Introduction to DataFrames

A DataFrame in Pandas is a two-dimensional labeled data structure with columns of potentially different types. You can think of it as a spreadsheet, SQL table, or a dictionary of Series objects. While Series represent one-dimensional data, DataFrames offer a higher dimensionality, allowing for more complex data representation and manipulation.

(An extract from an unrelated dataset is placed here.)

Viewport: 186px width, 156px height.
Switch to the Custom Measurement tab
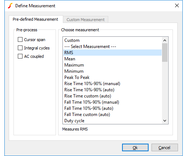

Key Features of DataFrames:

  • Two-dimensional structure
  • Columns of potentially different types
  • Labels for both rows (index) and columns

Axes in DataFrames:

  • The zero axis refers to the index (rows).
  • The one axis refers to columns.

Creating DataFrames

Method 1: Using a Dictionary of Lists

import pandas as pd

# Define data as a dictionary with lists inside
data = {'A': [value1, value2, value3],
'B': [value1, value2, value3],
'C': [value1, value2, value3]}

# Create DataFrame using pd.DataFrame
df = pd.DataFrame(data)

# Display DataFrame
print(df)

Method 2: Using a List of Lists with Specified Index and Columns

# Define data as a list of lists
data = [[value1, value2, value3],
[value1, value2, value3],
[value1, value2, value3]]

# Specify index and columns
index = ['index1', 'index2', 'index3']
columns = ['A', 'B', 'C']

# Create DataFrame
df = pd.DataFrame(data, index=index, columns=columns)

# Display DataFrame
print(df)

Accessing Data in DataFrames

Accessing Columns

You can access columns using dot notation or indexing:

# Access column 'A' using dot notation
print(df.A)

# Access column 'A' using indexing
print(df['A'])

DataFrame Attributes

Shape:

# Shape of DataFrame
print(df.shape) # Output: (rows, columns)

Size:

# Size of DataFrame
print(df.size) # Output: total number of elements

Index:

# Index of DataFrame
print(df.index)

Columns:

# Columns of DataFrame
print(df.columns)

Axis:

# Axis information
print(df.axis)

Data Types:

# Data types of columns
print(df.dtypes)

Values:

# Values of DataFrame as an array
print(df.values)